Bruxelles, 10/03/2010 (Agence Europe) - Les ministres de l'Agriculture des treize pays membres du CIHEAM (Centre international des hautes études agronomiques méditerranéennes, organisation intergouvernementale créée en 1962) se sont rencontrés lundi 8 mars, à Istanbul, pour leur huitième réunion consacrée aux « effets du changement climatique sur la sécurité et la sûreté alimentaires en Méditerranée et les mesures à entreprendre », indique un communiqué de l'organisation. « L'agriculture redevient à nouveau un sujet de préoccupation majeure pour le monde et pour la région méditerranéenne », lit-on dans ce texte en référence à la « problématique alimentaire » désormais placée « sur le devant de la scène internationale ».
Le souci, selon le CIHEAM, est d'assurer une « gestion durable des ressources naturelles, en particulier l'eau et les sols », laquelle constitue un impératif pour garantir la productivité agricole et pour contribuer au développement des zones rurales.
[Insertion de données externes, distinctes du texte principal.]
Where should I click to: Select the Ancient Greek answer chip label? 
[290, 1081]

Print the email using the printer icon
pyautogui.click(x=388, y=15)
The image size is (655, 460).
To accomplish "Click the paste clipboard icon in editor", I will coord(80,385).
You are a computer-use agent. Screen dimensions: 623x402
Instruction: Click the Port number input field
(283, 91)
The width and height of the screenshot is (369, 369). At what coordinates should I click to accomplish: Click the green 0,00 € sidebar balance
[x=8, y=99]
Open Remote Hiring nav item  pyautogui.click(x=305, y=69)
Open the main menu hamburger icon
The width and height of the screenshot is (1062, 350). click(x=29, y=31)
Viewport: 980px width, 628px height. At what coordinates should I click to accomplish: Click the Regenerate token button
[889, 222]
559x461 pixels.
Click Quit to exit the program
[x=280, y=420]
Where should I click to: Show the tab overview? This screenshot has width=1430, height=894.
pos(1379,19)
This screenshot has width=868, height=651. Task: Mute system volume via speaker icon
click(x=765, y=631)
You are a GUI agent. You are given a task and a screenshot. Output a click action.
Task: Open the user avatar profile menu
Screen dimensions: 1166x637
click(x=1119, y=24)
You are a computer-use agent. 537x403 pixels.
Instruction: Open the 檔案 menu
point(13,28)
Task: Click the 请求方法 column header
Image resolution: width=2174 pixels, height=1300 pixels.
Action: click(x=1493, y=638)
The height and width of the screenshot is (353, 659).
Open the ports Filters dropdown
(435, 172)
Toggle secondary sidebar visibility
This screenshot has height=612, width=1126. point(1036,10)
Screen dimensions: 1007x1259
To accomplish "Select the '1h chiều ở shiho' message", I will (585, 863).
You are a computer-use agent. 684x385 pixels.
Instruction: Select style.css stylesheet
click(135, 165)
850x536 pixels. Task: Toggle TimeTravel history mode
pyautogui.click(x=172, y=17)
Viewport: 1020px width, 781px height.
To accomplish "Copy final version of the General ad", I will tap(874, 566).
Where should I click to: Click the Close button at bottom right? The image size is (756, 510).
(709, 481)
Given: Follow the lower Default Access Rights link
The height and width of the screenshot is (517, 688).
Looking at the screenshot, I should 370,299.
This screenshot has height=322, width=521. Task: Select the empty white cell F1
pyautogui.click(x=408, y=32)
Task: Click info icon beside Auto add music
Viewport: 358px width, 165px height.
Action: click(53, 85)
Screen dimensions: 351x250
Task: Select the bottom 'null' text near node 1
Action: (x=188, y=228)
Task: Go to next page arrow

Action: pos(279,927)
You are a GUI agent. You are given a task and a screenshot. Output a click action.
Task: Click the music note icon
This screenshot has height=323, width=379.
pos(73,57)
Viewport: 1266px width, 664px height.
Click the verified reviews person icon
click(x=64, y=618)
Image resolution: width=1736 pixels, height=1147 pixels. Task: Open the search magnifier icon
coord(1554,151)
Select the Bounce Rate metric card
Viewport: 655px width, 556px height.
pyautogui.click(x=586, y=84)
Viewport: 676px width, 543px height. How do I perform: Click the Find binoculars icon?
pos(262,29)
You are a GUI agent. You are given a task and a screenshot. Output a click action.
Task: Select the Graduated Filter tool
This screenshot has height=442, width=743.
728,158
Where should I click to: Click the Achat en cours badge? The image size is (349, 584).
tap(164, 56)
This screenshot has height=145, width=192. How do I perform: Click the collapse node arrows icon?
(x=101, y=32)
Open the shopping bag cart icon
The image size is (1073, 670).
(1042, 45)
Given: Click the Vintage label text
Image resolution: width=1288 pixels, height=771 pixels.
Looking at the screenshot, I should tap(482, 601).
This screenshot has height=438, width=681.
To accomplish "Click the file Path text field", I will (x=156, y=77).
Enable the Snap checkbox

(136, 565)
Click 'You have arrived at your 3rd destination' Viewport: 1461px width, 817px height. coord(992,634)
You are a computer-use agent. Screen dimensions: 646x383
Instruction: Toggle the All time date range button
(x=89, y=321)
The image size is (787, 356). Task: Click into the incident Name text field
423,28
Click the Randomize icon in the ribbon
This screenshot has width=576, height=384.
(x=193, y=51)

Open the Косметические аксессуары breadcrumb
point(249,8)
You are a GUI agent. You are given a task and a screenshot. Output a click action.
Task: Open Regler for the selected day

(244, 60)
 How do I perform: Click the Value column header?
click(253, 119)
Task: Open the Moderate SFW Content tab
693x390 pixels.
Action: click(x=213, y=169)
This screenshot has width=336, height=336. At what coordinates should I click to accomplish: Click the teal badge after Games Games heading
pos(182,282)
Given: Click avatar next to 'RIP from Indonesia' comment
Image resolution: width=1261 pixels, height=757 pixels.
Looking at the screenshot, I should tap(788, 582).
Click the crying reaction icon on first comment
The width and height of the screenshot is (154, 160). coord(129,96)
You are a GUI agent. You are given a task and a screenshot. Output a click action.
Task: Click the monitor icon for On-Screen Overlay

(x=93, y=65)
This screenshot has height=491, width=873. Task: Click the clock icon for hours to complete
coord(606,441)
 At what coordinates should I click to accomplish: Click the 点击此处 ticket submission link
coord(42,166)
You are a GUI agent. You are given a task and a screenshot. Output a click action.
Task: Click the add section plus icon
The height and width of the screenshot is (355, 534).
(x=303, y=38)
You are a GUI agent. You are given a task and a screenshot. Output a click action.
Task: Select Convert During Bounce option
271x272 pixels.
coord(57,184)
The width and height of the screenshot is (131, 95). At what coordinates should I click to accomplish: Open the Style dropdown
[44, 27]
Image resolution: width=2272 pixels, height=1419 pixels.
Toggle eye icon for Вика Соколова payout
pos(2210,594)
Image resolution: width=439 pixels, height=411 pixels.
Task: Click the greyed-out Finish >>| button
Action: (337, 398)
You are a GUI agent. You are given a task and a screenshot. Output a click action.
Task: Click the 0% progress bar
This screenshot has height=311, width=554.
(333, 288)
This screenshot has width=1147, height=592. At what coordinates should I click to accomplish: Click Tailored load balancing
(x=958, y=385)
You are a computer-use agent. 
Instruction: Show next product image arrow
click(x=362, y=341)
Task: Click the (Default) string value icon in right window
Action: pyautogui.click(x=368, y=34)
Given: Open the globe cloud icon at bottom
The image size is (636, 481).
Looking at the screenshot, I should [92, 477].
Il affirme: « Puisque tous les modèles climatiques régionaux s'accordent à considérer que la Méditerranée sera l'une des régions les plus sévèrement touchées par le changement climatique », il serait important de « prendre en compte l'interaction complexe » entre « l'affectation des terres et l'utilisation de l'eau, le choix des cultures et la dynamique sociale ». L'organisation souligne l'ampleur des défis que rencontre l'agriculture méditerranéenne: « Les contraintes climatiques, notamment la rareté des ressources hydriques et foncières, ont toujours été des caractéristiques des systèmes agricoles méditerranéens ». Elle a pu cependant « développer d'ingénieux systèmes de production afin de s'y adapter et y faire face ». Mais « aujourd'hui, la résilience de ces systèmes est mise à l'épreuve, puisque le changement climatique engendrera des conditions différentes pour la production agricole dans l'ensemble de la région, et aura de nombreux impacts sur les disponibilités et la qualité de l'eau, sur l'environnement (érosion et salinisation des sols, désertification), sur les forêts et la biodiversité, sur la production végétale et animale, sur la diffusion des maladies agricoles et animales, ainsi que sur la sécurité alimentaire des populations, notamment pour celles vulnérables du monde rural ». Ainsi, le CIHEAM « considère que ces enjeux se situent au coeur des priorités politiques pour la Méditerranée » et c'est pour en débattre qu'il a invité les ministres à « partager les idées et les expériences, dans un cadre partenarial ».
Au nom de l'UE, Elena Espinosa, ministre espagnole de l'Environnement et du Milieu rural et marin, a souligné, lors de la rencontre, « l'importance d'appliquer des politiques qui encouragent le secteur agricole à s'adapter aux changements climatiques, tant au niveau de ses aspects physiques et son impact économique ». Elle a affirmé que le principal impact attendu du changement climatique était « la disponibilité de l'eau ». Mais, a-t-elle estimé, « l'économie d'eau ne sera pas suffisante, la réutilisation des eaux usées et le dessalement lorsqu'il est possible seront nécessaires ». Elle a également souligné « la nécessité de continuer à explorer de nouvelles façons d'obtenir ces ressources en utilisant le moins d'énergie possible afin de réduire leur coût et leurs conséquences environnementales ». Pour la ministre espagnole, « l'une des meilleures politiques d'adaptation aux conséquences du changement climatique (est dans une) politique de gestion des risques qui protège les agriculteurs contre une forte baisse des revenus » du fait de la modification du climat.
Le CIHEAM note par ailleurs en référence à des analyses de conjoncture que les pays maghrébins et l'Égypte ont vu augmenter fortement leur déficit commercial agro-alimentaire en 2008. En cause, la « grande augmentation des importations, notamment des céréales, des huiles et corps gras et des aliments pour animaux, principaux produits agroalimentaires importés par ces pays, accompagnée de la hausse des prix des céréales en 2007-2008 ». Selon ces analyses, 47% des produits agroalimentaires importés (en 2008) par la Tunisie ont été des céréales, suivis des corps gras et huiles qui représentent 18% des importations. Les importations algériennes sont dominées par le blé, celles-ci ayant augmenté de 123% par rapport à 2007. En Égypte, après le bond des importations de céréales en 2007, les huiles et les corps gras deviennent le 2ème poste à l'import. La principale hausse des importations au Maroc est celle des céréales (blé) en provenance de France, d'Allemagne et d'Argentine (respectivement +90%, +120% et +83%). (F.B.).